Extract to read »
··········
# good internet real estate



## I_don't_know (Sep 28, 2012)

If a person is looking for land in a large area more often than not a local RE agent will not cover enough territory. I have been to Zillo, but what other wide range real estate co work over the internet?


----------



## Gianni (Dec 9, 2009)

Realtor.com will get you shared listings in an area.


----------



## ChristieAcres (Apr 11, 2009)

If you are working with an Agent, they can pull listings all over the world. I am a bit confused what you mean by not covering enough territory, as it is so easy to do using the technology we currently have.

A good motivated Agent will even go a step further. No properties meeting the criteria? An Agent often can get listings of properties matching.

I should add Are you referring to an Agent who will travel? Plenty do who specialize in undeveloped property.


----------



## Dusky Beauty (Jan 4, 2012)

Zillow and Landsofamerica.com are the best ones I think. Sometimes United Country if they cover the state you are looking.


----------



## simi-steading (Sep 27, 2012)

I found a really interesting site yesterday for searching for places in an area.. 

www.Hotpads.com

Once you start a search for the area or say state you are looking in, it will display a map, as you zoom in on the map, it will start showing dots for places for sale. You can hover over the place, and it will give you the price and maybe bedrooms or size land. You can click on it, and it will give you the complete MLS listing.

I wish I would have found it before I found the place we're buying. It would have made looking for what we wanted a lot easier.
··········
Extracted information »

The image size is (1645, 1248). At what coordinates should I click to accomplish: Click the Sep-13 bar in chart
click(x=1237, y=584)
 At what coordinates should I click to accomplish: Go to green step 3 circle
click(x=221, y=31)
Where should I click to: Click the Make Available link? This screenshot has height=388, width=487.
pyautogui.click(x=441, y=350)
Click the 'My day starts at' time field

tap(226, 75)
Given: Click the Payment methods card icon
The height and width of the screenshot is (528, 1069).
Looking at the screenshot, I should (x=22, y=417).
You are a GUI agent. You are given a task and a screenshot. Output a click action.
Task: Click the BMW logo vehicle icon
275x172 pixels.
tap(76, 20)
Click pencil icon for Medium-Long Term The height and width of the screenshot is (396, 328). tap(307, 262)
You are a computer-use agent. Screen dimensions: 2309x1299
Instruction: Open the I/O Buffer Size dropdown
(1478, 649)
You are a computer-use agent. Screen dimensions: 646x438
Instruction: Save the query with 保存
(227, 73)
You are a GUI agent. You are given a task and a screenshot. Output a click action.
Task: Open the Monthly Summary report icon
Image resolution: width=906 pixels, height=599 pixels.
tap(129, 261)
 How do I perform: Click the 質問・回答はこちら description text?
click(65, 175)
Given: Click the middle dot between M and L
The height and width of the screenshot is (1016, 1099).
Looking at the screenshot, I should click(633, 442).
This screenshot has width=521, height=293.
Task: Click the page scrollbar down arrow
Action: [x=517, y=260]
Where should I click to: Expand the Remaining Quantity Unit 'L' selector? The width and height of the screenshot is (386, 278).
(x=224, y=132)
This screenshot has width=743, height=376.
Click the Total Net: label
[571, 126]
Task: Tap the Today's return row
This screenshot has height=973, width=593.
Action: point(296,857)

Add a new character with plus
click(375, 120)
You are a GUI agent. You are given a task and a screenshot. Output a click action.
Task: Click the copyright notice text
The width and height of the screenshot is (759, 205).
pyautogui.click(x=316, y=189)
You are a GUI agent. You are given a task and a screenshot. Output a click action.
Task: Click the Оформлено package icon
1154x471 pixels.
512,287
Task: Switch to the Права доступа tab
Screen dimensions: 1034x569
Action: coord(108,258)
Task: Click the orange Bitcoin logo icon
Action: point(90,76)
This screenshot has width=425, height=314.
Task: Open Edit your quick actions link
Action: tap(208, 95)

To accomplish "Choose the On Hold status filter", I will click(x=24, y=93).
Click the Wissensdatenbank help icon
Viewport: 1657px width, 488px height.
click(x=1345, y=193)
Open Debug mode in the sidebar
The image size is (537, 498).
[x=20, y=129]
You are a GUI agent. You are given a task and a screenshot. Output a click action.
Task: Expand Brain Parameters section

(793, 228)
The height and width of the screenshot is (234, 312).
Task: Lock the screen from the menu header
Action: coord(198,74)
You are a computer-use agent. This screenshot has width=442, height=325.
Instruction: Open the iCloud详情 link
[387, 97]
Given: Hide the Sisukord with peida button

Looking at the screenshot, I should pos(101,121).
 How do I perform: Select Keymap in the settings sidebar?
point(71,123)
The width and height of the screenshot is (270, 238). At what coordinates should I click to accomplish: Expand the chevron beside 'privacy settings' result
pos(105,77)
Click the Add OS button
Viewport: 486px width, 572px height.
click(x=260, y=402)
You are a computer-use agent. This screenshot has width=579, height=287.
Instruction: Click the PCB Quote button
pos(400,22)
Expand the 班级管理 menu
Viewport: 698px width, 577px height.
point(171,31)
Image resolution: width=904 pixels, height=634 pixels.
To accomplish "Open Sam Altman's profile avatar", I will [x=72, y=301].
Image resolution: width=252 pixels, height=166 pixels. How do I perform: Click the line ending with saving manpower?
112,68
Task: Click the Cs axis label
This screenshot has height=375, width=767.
··········
Challenge 1 » Return verbatim the passage of the real estate forum thread that begins at the words "A good motivated" and stops after "(Jan 4, 2012)".
Challenge 2 » Take the forum thread on finding real estate online further, continuing on from the final sentence of its last post.
The listing is not required for this work.

Task response 1 »
A good motivated Agent will even go a step further. No properties meeting the criteria? An Agent often can get listings of properties matching.

I should add Are you referring to an Agent who will travel? Plenty do who specialize in undeveloped property.


----------



## Dusky Beauty (Jan 4, 2012)

Task response 2 »
Kinda blows me away how much stuff in some areas are for sale.. Almost makes it look like everything is for sale...


----------



## I_don't_know (Sep 28, 2012)

Thank all of you. I had an auto accident and may have to sell my dream. Still debating.


----------



## Trailsend (Apr 20, 2012)

Also Landwatch is a good website and Horseclicks


----------



## roadless (Sep 9, 2006)

I found my beautiful land ( that is now for sale ) through unitedcountry.com


----------



## oregon woodsmok (Dec 19, 2010)

Check the real estate section on Craigslist and also the farm and ranch section.


----------



## ChristieAcres (Apr 11, 2009)

Real Estate Agents can find properties not even listed, yet... Also those which are not in foreclosure, by soon to hit the lists....


----------



## rickfrosty (Jun 19, 2008)

simi-steading said:


> I found a really interesting site yesterday for searching for places in an area..
> 
> HotPads - Map Search for Real Estate, Apartments and Houses for Rent, Foreclosures and Homes for Sale
> 
> ...


Tried that site for my state (ME), and it only worked for the larger towns - nothing at all near me.


----------



## davidjeters (Nov 13, 2012)

You can try these sites.

LandsofAmerica.com - Land for Sale, Farms for Sale, Ranches for Sale, Acreage
LandAndFarm.com - Land for sale, Farms for sale, Rural Property for sale
Homes for Sale, Real Estate, Land, New Homes : HomesAndLand

Hope this helps!


----------



## ChristieAcres (Apr 11, 2009)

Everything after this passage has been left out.